Sen. John McCain in his speech Sept. 4 accepting the Republican Party's presidential nomination:
My health care plan will make it easier for more Americans to find and keep good health care insurance. His plan will force small businesses to cut jobs, reduce wages, and force families into a government run health care system where a bureaucrat stands between you and your doctor.
Does any thinking person really believe there is no bureaucracy already in place between them and their doctor? In his speech, McCain trotted out the usual GOP scare tactic about socialized medicine. The truth lies elsewhere, as the Toledo (Ohio) Blade documents in a recent investigative series.
The series is titled "Not What the Doctor Ordered."
The Blade's investigative team set out to examine whether patients are getting the care their doctors ordered. We found some people with health insurance were harmed because insurers interfered. Whether prescriptions, medical tests, or surgery, dozens of doctors told The Blade insurers overruled their decisions, and patients suffered.
We cast a wide net in conducting this investigation, interviewing about 100 doctors in a dozen states and surveying hundreds more about their experiences with insurers. We spoke to insurance executives, health care lawyers, academics, and lawmakers.
Most important, we spoke to patients.
If you think that, since all men and women are created equal, you get the same access and health care that a U.S. senator and multimillionaire like John McCain gets, you would be wrong. Do you imagine that he waits three or four months to get in to see a specialist for whatever is ailing him?
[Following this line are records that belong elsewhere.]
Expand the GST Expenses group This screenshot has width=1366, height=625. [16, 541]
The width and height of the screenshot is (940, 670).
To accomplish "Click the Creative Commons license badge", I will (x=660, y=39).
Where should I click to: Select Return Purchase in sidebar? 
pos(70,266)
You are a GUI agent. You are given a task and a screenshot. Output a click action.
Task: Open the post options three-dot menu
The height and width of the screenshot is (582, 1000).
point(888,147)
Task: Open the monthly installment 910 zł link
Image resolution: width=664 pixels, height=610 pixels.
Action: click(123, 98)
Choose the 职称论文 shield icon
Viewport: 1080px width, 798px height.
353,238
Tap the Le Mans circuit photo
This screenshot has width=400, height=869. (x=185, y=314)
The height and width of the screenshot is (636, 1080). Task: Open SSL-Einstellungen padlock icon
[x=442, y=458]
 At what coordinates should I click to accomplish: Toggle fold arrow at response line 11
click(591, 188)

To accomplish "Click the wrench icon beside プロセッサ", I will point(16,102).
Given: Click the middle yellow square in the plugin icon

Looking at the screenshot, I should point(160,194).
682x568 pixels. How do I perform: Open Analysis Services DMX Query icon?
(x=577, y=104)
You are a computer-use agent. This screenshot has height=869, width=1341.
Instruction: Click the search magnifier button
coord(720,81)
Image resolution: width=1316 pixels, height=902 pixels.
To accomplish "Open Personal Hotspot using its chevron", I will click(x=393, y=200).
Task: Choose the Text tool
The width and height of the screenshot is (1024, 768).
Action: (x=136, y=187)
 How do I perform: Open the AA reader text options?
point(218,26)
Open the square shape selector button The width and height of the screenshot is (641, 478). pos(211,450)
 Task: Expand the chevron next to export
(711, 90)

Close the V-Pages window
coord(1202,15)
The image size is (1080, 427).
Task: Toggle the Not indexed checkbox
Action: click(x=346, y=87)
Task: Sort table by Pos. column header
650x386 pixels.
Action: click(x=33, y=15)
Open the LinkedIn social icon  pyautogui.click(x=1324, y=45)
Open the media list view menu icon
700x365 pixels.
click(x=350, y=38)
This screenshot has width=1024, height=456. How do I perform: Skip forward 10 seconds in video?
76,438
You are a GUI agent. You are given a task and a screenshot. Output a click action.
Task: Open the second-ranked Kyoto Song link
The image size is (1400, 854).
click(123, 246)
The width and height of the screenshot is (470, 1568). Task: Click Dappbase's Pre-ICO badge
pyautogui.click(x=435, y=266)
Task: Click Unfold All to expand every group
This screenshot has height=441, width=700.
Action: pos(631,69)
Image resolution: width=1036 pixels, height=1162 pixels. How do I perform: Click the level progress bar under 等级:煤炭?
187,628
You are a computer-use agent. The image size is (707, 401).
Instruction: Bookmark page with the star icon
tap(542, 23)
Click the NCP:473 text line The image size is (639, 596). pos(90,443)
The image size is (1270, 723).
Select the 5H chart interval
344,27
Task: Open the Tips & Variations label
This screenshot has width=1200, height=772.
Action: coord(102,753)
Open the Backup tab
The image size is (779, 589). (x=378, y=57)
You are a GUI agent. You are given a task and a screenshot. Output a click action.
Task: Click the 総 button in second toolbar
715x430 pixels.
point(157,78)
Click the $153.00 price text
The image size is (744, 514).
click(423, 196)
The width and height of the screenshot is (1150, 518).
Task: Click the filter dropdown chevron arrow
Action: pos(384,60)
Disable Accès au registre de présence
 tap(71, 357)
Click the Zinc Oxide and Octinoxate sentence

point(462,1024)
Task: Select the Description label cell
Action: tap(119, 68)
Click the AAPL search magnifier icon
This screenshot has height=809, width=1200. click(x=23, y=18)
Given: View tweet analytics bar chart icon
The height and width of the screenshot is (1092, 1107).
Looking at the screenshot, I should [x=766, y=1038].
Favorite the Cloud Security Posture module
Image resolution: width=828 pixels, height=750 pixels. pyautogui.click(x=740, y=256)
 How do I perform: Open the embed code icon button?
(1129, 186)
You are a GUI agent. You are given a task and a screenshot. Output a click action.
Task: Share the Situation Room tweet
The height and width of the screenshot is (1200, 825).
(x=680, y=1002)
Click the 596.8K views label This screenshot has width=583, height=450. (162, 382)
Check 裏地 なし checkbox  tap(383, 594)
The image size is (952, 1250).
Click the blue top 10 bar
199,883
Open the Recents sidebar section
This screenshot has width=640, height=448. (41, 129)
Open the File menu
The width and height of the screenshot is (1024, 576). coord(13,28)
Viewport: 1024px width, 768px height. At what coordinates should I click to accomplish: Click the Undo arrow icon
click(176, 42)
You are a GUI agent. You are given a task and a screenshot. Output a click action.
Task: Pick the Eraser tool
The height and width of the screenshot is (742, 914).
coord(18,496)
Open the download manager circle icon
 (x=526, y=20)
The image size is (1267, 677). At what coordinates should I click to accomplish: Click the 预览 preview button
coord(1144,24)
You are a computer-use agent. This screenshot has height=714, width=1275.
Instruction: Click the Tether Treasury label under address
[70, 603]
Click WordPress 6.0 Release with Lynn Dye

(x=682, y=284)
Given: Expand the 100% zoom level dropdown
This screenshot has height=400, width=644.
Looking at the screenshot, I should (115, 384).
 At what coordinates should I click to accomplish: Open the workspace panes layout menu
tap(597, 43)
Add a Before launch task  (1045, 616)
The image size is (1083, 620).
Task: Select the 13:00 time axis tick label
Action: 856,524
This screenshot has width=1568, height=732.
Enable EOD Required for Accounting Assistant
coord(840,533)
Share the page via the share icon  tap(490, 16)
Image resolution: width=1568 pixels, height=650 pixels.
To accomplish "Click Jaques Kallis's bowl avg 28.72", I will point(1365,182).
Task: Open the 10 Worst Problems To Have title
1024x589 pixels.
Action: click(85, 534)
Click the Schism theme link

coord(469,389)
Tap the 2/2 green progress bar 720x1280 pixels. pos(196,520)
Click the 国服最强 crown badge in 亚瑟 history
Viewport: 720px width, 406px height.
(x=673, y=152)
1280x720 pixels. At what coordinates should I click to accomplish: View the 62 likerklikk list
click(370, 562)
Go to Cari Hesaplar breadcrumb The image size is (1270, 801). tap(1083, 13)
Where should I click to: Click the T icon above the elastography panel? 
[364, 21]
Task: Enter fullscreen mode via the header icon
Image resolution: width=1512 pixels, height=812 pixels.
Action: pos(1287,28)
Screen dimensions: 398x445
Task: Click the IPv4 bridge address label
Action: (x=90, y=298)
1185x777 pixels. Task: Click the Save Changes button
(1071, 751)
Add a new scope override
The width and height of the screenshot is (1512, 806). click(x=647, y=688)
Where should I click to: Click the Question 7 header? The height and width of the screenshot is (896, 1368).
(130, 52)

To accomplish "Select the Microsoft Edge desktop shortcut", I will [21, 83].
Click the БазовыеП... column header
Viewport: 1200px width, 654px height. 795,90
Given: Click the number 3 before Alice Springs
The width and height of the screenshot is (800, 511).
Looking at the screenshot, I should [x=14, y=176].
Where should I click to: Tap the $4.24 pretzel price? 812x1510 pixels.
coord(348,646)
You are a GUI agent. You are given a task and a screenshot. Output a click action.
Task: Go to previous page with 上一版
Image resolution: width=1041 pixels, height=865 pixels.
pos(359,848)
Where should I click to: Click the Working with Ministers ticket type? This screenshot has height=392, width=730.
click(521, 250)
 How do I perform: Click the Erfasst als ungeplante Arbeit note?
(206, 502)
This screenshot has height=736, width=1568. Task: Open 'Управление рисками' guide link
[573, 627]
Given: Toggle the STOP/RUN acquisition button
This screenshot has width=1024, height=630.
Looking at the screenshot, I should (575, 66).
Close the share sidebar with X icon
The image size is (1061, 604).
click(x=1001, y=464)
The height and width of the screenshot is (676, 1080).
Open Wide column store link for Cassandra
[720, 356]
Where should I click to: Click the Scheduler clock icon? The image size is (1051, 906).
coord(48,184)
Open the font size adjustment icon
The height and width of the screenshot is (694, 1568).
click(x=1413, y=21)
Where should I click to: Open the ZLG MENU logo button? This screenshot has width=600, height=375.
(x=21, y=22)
And you would be absolutely wrong to think that no bureaucrat stands between you and your doctor (but you already knew that, being a thinking person). From the series:
When a patient steps into a doctor’s office, he trusts that the only thing on his physician’s mind is how to make him better.
But physicians across the United States fear that increasingly stringent insurance rules and the frequent second-guessing of doctors’ orders are eroding the doctor-patient relationship.
A Blade investigation, including interviews with about 100 physicians and a national survey of doctors with more than 900 responses, revealed that a growing number of doctors believe there’s an epidemic of insurers dictating medical-treatment decisions.
"An epidemic of insurers." Let's add that to the collective noun list like "gaggle of geese" and "pride of lions" (maybe better: "a shame of insurers").